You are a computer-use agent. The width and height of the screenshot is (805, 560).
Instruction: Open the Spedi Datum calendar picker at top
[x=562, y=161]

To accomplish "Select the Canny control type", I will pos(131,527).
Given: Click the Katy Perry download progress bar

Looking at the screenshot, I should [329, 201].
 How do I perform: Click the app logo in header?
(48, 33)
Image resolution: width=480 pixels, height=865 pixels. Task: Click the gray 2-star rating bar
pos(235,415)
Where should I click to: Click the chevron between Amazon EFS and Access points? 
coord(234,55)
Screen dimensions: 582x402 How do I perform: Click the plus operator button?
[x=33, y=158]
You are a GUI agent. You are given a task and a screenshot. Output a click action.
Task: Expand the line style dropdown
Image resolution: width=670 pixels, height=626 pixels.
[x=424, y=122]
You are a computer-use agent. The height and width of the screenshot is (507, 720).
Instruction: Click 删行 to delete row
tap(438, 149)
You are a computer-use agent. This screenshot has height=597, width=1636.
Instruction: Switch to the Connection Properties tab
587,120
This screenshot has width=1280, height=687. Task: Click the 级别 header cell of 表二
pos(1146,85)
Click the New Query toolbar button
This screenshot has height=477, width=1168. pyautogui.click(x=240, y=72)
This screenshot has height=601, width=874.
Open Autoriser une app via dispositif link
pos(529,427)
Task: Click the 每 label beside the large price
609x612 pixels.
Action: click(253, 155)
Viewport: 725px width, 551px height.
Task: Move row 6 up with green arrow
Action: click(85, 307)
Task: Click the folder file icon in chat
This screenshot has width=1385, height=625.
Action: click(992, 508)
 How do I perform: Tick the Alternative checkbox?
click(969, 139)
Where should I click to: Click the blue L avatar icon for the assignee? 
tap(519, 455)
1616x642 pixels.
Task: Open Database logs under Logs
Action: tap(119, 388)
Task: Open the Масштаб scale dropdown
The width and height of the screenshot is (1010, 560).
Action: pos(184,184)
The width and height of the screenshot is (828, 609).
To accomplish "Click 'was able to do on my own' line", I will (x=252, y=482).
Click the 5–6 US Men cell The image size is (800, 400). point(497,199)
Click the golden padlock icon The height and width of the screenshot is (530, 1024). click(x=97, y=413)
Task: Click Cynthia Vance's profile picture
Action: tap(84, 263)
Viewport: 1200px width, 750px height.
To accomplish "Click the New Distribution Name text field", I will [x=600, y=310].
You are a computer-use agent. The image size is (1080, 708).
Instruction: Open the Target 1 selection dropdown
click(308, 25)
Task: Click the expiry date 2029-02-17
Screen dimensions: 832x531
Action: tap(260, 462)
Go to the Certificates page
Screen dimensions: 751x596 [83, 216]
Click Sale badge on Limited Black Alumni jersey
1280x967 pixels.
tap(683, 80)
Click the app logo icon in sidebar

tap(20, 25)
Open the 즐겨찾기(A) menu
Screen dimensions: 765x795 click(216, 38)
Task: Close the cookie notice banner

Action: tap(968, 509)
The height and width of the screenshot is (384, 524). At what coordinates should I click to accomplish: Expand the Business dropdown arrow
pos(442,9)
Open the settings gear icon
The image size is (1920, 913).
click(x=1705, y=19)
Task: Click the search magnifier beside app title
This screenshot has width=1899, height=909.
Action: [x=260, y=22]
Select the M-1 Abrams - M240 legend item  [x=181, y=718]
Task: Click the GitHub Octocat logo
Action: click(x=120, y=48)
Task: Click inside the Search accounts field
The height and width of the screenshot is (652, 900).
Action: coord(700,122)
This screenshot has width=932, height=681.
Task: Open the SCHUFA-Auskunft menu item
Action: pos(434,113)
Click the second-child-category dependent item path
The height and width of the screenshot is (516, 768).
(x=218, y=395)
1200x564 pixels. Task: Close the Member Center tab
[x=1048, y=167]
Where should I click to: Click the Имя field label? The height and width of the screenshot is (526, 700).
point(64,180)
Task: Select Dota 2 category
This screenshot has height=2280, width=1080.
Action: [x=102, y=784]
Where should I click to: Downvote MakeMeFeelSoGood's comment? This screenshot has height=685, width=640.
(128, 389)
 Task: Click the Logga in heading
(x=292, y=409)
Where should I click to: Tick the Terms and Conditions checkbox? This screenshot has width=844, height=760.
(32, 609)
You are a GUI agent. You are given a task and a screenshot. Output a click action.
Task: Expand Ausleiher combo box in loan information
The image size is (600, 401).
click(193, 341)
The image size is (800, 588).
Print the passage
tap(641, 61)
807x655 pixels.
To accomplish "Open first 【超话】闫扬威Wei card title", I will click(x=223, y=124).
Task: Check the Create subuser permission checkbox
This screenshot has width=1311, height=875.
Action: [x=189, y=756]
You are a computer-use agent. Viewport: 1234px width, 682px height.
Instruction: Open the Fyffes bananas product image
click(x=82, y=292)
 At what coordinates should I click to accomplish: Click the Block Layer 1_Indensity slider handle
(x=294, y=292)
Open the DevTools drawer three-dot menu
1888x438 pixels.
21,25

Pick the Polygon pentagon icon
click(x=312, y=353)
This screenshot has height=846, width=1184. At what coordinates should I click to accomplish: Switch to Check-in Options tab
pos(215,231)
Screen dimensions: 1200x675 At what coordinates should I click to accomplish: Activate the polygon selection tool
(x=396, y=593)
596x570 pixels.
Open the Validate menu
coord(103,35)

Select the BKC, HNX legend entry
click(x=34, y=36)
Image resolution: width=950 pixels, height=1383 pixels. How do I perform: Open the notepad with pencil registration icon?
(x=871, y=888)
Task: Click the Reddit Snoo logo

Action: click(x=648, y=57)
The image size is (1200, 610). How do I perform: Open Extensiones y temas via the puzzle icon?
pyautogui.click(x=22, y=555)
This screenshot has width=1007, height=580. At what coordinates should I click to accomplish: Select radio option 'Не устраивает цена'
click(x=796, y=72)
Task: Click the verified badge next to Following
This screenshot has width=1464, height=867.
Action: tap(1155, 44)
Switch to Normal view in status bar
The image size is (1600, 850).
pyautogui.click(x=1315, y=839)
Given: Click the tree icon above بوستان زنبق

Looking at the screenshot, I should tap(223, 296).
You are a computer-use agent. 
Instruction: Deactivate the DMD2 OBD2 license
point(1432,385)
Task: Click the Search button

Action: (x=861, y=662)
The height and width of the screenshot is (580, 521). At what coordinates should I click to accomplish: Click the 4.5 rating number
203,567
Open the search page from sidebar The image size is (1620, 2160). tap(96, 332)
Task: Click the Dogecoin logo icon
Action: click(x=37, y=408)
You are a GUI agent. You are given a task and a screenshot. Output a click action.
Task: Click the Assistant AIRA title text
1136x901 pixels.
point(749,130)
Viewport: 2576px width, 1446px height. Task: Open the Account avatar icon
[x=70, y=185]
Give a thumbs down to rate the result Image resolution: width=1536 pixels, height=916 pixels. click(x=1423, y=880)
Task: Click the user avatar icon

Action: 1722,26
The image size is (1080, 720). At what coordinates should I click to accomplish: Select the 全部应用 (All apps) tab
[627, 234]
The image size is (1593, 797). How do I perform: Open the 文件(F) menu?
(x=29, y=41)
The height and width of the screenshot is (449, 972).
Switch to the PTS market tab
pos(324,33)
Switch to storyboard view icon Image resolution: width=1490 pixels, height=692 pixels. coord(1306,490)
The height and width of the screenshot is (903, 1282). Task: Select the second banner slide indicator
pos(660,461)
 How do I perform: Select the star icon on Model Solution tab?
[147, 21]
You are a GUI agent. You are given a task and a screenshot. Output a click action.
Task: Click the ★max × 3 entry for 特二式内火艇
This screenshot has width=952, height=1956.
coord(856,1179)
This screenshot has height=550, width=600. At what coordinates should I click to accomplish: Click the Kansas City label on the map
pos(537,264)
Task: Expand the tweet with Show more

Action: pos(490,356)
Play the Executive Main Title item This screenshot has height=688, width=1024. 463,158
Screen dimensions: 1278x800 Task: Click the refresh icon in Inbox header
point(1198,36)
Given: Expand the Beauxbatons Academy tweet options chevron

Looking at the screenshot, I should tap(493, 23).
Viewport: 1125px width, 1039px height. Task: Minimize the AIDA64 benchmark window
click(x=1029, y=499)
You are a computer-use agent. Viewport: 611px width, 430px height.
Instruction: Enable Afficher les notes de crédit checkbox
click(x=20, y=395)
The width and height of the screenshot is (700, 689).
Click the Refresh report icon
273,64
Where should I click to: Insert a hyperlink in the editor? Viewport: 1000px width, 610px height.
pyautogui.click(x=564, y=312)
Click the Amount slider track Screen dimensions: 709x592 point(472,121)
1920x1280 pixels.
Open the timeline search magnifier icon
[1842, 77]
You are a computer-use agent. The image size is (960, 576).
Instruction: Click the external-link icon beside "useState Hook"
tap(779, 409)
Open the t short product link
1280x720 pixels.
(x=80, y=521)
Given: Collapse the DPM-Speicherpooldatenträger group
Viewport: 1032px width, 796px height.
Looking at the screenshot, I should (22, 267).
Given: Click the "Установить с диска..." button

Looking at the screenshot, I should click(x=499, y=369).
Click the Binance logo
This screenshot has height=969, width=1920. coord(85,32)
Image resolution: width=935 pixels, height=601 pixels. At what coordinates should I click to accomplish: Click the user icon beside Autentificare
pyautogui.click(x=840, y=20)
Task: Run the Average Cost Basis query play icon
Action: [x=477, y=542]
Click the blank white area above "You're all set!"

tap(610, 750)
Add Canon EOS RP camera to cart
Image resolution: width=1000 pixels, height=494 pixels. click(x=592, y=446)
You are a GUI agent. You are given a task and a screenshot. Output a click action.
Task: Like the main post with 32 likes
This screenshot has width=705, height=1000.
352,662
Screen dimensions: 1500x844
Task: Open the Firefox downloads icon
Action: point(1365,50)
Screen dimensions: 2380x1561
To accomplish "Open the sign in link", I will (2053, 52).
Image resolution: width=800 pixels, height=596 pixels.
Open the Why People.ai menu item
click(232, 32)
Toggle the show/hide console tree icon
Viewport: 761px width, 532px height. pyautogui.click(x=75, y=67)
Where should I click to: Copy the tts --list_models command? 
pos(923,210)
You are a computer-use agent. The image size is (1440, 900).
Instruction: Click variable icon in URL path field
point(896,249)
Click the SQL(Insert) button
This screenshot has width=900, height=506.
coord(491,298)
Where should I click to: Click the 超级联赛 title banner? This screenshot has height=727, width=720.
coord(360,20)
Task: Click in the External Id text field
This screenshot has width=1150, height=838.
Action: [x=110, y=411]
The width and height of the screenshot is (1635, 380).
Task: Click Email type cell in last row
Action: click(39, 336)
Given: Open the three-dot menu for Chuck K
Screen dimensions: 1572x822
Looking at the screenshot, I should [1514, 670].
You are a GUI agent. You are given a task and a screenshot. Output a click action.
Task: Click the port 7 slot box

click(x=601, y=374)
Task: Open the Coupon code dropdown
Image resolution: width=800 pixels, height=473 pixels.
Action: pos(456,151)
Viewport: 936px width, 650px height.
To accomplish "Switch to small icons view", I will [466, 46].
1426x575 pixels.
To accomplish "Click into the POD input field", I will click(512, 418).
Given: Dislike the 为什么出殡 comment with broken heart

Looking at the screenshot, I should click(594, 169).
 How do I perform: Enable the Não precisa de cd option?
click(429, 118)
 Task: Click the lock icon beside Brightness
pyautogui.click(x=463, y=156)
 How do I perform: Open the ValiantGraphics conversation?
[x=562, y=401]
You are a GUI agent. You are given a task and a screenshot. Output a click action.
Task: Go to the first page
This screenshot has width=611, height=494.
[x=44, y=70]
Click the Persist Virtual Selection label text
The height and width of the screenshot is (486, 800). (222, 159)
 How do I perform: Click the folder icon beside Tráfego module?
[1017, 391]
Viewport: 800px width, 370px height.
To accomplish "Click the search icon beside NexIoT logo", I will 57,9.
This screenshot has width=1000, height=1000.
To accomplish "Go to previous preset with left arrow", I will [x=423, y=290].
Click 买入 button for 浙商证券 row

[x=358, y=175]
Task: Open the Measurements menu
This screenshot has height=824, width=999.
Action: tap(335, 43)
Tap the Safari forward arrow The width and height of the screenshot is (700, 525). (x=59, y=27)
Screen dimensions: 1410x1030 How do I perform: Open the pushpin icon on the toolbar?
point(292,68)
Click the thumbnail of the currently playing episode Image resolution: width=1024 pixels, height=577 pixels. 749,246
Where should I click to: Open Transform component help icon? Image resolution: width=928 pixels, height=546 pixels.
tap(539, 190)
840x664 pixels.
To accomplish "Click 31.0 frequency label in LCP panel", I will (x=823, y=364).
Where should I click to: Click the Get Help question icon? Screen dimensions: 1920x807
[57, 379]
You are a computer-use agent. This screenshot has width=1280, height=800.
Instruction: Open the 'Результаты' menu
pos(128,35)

===

• **PROBLEM TO WORK ON**
Look in the material above for the line with "How do I perform: Open the ValiantGraphics" and the line with "840x664 pixels.", and transcribe exactly those lines and all lines between them, nothing more.

• **ANSWER SPACE**
 How do I perform: Open the ValiantGraphics conversation?
[x=562, y=401]
You are a GUI agent. You are given a task and a screenshot. Output a click action.
Task: Go to the first page
This screenshot has width=611, height=494.
[x=44, y=70]
Click the Persist Virtual Selection label text
The height and width of the screenshot is (486, 800). (222, 159)
 How do I perform: Click the folder icon beside Tráfego module?
[1017, 391]
Viewport: 800px width, 370px height.
To accomplish "Click the search icon beside NexIoT logo", I will 57,9.
This screenshot has width=1000, height=1000.
To accomplish "Go to previous preset with left arrow", I will [x=423, y=290].
Click 买入 button for 浙商证券 row

[x=358, y=175]
Task: Open the Measurements menu
This screenshot has height=824, width=999.
Action: tap(335, 43)
Tap the Safari forward arrow The width and height of the screenshot is (700, 525). (x=59, y=27)
Screen dimensions: 1410x1030 How do I perform: Open the pushpin icon on the toolbar?
point(292,68)
Click the thumbnail of the currently playing episode Image resolution: width=1024 pixels, height=577 pixels. 749,246
Where should I click to: Open Transform component help icon? Image resolution: width=928 pixels, height=546 pixels.
tap(539, 190)
840x664 pixels.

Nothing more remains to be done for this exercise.